Digital Transformation | Mirum India

Beginner’s Guide to Digital Transformation | Mirum India

Over the years, marketing pundits have been saying, “Future of Marketing is Digital”. That future is finally here. Digital is no longer a ‘good to have’ but a ‘must have’ asset. The COVID-19 pandemic has only accelerated the need for businesses to embrace Digital Transformation (DT).  

Digital Transformation does not mean just building a website or setting up a social media marketing presence. The realigning of the marketing activities using digital with the customer at the centre is Digital Transformation. It means understanding every single customer touch point with the brand (online or offline) and then identifying how to use digital to make this touchpoint frictionless.  

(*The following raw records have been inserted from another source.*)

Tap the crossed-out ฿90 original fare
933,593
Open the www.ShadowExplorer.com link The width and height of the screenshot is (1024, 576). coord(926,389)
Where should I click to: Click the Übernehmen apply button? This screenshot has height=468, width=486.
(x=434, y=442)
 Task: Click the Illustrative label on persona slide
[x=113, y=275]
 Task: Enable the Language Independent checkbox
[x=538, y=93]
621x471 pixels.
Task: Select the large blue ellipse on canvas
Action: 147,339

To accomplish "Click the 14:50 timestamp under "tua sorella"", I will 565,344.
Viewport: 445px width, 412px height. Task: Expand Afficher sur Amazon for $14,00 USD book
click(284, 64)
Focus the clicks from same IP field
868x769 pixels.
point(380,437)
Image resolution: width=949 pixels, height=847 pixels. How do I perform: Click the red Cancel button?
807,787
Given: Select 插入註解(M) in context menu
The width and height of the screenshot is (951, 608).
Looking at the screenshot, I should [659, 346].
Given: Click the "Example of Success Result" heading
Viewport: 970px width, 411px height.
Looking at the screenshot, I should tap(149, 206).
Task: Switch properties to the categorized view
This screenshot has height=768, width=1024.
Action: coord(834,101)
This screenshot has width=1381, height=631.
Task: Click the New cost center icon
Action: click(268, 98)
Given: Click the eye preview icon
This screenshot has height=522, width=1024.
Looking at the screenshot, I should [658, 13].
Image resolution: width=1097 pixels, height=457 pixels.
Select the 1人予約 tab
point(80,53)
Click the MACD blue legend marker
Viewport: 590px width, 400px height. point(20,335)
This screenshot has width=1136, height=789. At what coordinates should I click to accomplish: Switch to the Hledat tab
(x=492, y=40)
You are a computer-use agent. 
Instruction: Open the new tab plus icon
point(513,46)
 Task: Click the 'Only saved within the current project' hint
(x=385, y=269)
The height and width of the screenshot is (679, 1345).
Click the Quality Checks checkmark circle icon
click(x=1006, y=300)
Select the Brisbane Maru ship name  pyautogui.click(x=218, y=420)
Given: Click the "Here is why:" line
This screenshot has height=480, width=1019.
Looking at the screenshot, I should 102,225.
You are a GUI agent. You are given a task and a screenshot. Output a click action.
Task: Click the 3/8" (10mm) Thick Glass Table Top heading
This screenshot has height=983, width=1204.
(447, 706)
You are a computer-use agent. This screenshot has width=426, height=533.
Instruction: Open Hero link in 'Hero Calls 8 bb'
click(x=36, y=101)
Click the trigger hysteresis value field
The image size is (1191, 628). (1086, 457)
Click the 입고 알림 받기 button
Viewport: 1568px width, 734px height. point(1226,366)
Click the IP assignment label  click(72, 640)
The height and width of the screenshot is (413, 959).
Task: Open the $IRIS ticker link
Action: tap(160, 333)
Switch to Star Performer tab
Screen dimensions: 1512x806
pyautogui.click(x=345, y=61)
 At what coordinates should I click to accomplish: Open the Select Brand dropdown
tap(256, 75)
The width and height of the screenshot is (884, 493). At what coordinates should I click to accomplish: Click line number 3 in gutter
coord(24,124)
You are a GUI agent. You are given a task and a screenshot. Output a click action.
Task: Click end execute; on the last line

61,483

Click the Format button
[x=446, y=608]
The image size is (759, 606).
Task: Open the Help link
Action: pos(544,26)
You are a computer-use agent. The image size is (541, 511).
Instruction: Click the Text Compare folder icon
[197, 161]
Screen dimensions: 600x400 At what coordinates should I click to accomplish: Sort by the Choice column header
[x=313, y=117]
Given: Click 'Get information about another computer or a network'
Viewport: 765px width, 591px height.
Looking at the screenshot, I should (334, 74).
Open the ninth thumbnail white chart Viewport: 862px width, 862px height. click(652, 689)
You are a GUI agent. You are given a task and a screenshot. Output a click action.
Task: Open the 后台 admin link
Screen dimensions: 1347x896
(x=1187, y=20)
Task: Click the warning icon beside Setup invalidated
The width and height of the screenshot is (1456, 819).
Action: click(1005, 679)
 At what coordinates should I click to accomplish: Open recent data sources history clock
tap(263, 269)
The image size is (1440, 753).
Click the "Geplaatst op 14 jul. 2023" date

As a set of steps, DT involves the following: 

 

1. Understanding Customer Journey 

  • A customer journey is a complete set of experiences a customer goes through while engaging with a business. It involves all the interactions incurred during a customer lifecycle across multiple marketing channels and touch points.  
  • Mapping the customer journey means mapping your customer behaviour across the Path-to-Purchase route, right from awareness, purchase to loyalty. Every customer will have a unique journey; hence the customer journey needs to be mapped with multiple non-sequential permutations and combinations.  
  • Lastly, the customer journey is not limited to consumer facing B2C but also applicable for B2B. 

 

2. Data Management 

  • Today we live a world where we have an overdose of data from multiple communication channels. It is important for us to know what data is being captured and how it is being interpreted and used.  
  • Next is to check if there are any gaps in data capture and devise a plan to capture that missing data points to complete the data map 
  • Once data map is ready, the next step is to make a marketing sense out of the data. Data needs to be analysed to come up with similar patterns to form marketing cohorts with common traits, which can be used for engaging existing customers as well as for acquiring new customers. 
  • The data needs to be captured as per the General Data Protection Regulation (GDPR) protocols. With so much customer data at hand, data security becomes important. Adequate steps need to be taken for data protection like restricted access, data encryption, hashing, tokenization, and others.

 

3. Understanding the Tech Platforms 

  • Organization often utilize multiple tech platforms which are best suited for their needs in their martech infrastructure. It is important to understand which platforms are being used and what role they are performing. 
  • Get a macro view of the martech architecture and understand which are the missing pieces. Check if all the platforms are seamlessly working with each other. 
  • Make a list of missing pieces, replacements or add-ons required. Prepare a martech investment roadmap-based priorities and urgency. 
  • Purpose for each martech investment should be clearly defined and metrics should be setup to evaluate the ROI on the investment. 

 

4. Getting DT ready 

  • Internal stakeholders need to be nurtured and nudged to leverage the data-driven consumer engagement 
  • Establish Standard Operating Procedures (SOPs) to run marketing activities to ensure consistency and efficiency across every campaign. 
  • Create Training modules for employees who are going to use martech tools, based on the activities they are going to execute. 
  • Create a Governance Model to provide a vision for senior management to have a clear understanding and oversight of expectations, performance, risk, and reporting requirements; benchmarked against overall brand objectives.